Modification de mot de passe pour permettre aux utilisateurs de modifier leur mot de passe à partir de n’importe quel appareil d’un espace de travail rattaché à l’expiration de leur mot de passe afin qu’ils puissent continuer à accéder aux ressources.
Améliorer vos outils de gestion des risques du contrôle d’accès
La gestion des risques est un aspect important de la gouvernance et de la conformité de chaque organisation informatique. Windows Server® 2012 R2 offre de nombreuses améliorations de la gestion des risques du contrôle d’accès dans AD FS, notamment les suivantes :
Contrôles flexibles basés sur l’emplacement réseau pour déterminer comment un utilisateur s’authentifie pour accéder à une application sécurisée par AD FS.
Stratégies flexibles pour déterminer si un utilisateur a besoin d’exécuter l’authentification multifacteur, en fonction des données utilisateur, des données de l’appareil et de l’emplacement réseau.
Contrôle par application pour ignorer l’authentification unique et forcer l’utilisateur à fournir ses informations d’identification chaque fois qu’il accède à une application sensible.
Stratégie d’accès par application souple basée sur les données utilisateur, les données de l’appareil ou l’emplacement réseau.
Le verrouillage extranet AD FS permet aux administrateurs de protéger les comptes Active Directory contre les attaques en force brute à partir d’Internet.
Révocation d’accès pour n’importe quel appareil membre d’un espace de travail qui est désactivé ou supprimé dans Active Directory.
Utiliser AD FS pour améliorer l’expérience de connexion
Voici les nouvelles fonctionnalités AD FS dans Windows Server® 2012 R2 qui permettent à l’administrateur de personnaliser et d’améliorer l’expérience de connexion :
Personnalisation unifiée du service AD FS, où les modifications sont effectuées une seule fois et propagées automatiquement au reste des serveurs de fédération AD FS dans une batterie de serveurs donnée.
Mise à jour des pages de connexion à l’aspect moderne prenant en compte automatiquement différents facteurs de forme.
Prise en charge du secours automatique de l’authentification par formulaire pour les appareils qui ne sont pas joints au domaine d’entreprise, mais sont toujours utilisés pour générer des demandes d’accès à partir du réseau d’entreprise (intranet).
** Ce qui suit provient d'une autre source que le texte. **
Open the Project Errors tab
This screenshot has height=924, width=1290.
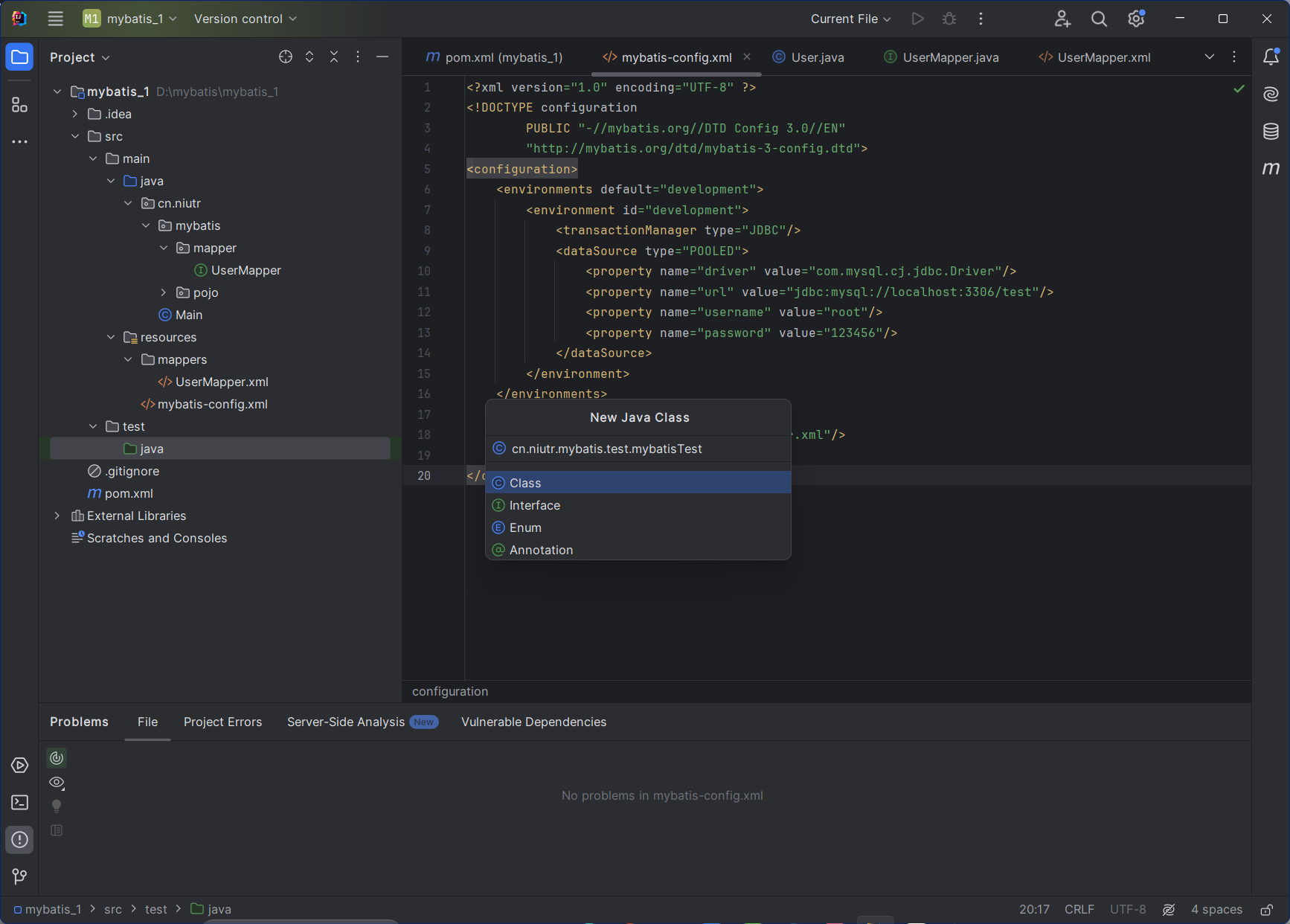coord(222,722)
Contrôles simples pour personnaliser le logo de la société, l’image d’illustration, les liens standard pour la prise en charge de l’informatique, la page d’accueil, la confidentialité, etc.
Personnalisation des messages de description dans les pages de connexion.
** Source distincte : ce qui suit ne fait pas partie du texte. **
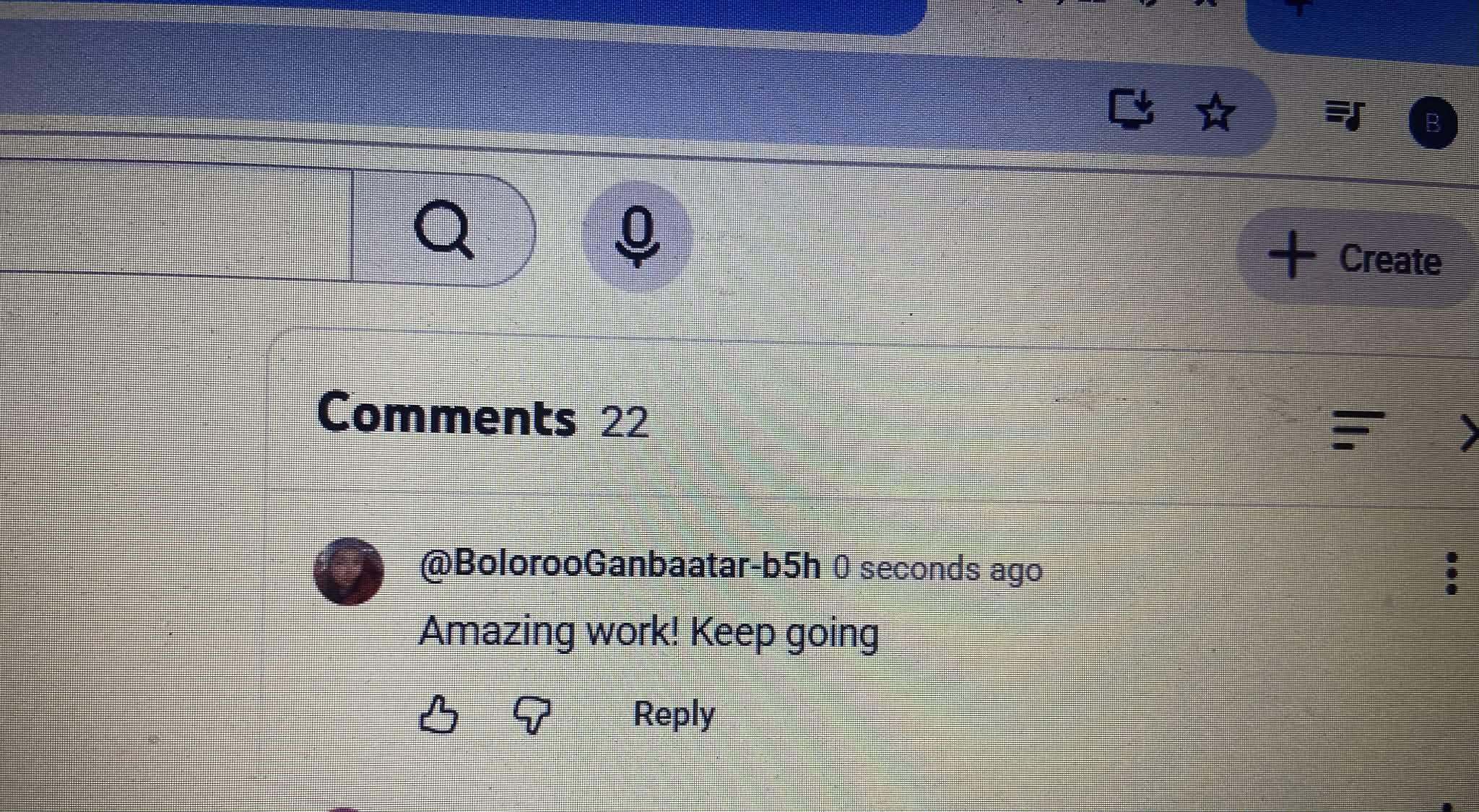Click the Comments 22 heading
This screenshot has height=812, width=1479.
click(x=482, y=414)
Personnalisation des thèmes web.
Découverte du domaine d’accueil (HRD) basée sur un suffixe d’organisation de l’utilisateur pour une confidentialité améliorée des partenaires d’une société.
Filtrage HRD sur chaque application pour choisir automatiquement un domaine basé sur l’application.
Rapports d’erreurs en un clic pour un dépannage informatique plus rapide.
Personnalisation des messages d’erreur.
Choix de l’authentification utilisateur lorsque plusieurs fournisseurs d’authentification sont disponibles.